ARSENIC AND OLD MINERALS: HOW EARTH'S OXIDATION LED TO ARSENIC'S TOXIC RELEASE TO THE CONTINENTAL HYDROSPHERE

In the reducing geochemical conditions of the early Earth, the toxic metalloid arsenic was sequestered by very stable and relatively insoluble silicate and sulfide minerals. Thus it posed no threat to the simple single-cell organisms eking out an anaerobic existence then. With the onset of the “great oxidation event” geochemical conditions changed dramatically, and now these stable silicate and sulfide minerals began to oxidize and dissolve in some environments. Those minerals that had been buried below the seawater-sediment interface remained largely unaffected. Where geologic and biologic conditions exposed these minerals to molecular oxygen, the iron and sulfur in them were oxidized, and in the process, arsenic was released to solution.

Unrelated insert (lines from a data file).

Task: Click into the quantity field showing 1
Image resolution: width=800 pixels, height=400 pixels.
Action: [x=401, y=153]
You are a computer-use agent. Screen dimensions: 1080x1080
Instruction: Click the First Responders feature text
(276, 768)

Because energy (electrons) was involved in these new “redox” chemical reactions, micro-organisms evolved in a way to take advantage of these energetic reactions. Thus a complex “tug-of-war” began then (and continues to the present) between microbial processes, mineral stabilities, mineral(loid)-surface complexation reactions, the fate of decomposing organic matter, and the geochemistry of arsenic. The nature of the new minerals and their surfaces had some good and bad consequences for simple, and ultimately less-simple, organisms on the planet. Where geologic processes operated to bury sediments and organic matter under the oceans, arsenic behaved pretty much as it always had: sulfate-reducing bacteria made pyrite framboids in anoxic marine sediments that sequestered arsenic. Where geochemical conditions became very oxidizing, bright-colored orange and yellow hydrous ferric-oxide minerals formed and they were almost equally efficient at sorbing and sequestering arsenic as the sulfide minerals had been. However, certain micro-organisms eventually evolved that coupled their respiration to the destruction of these orange and yellow iron minerals, which again led to release of the sequestered arsenic to the hydrosphere. Late in the 20^th Century, humans in places like Bangladesh and India began pumping groundwater from aquifers in this “middle ground” of the redox geochemical spectrum where arsenic has been released by microbes from minerals, thus triggering the major environmental calamity we are dealing with today.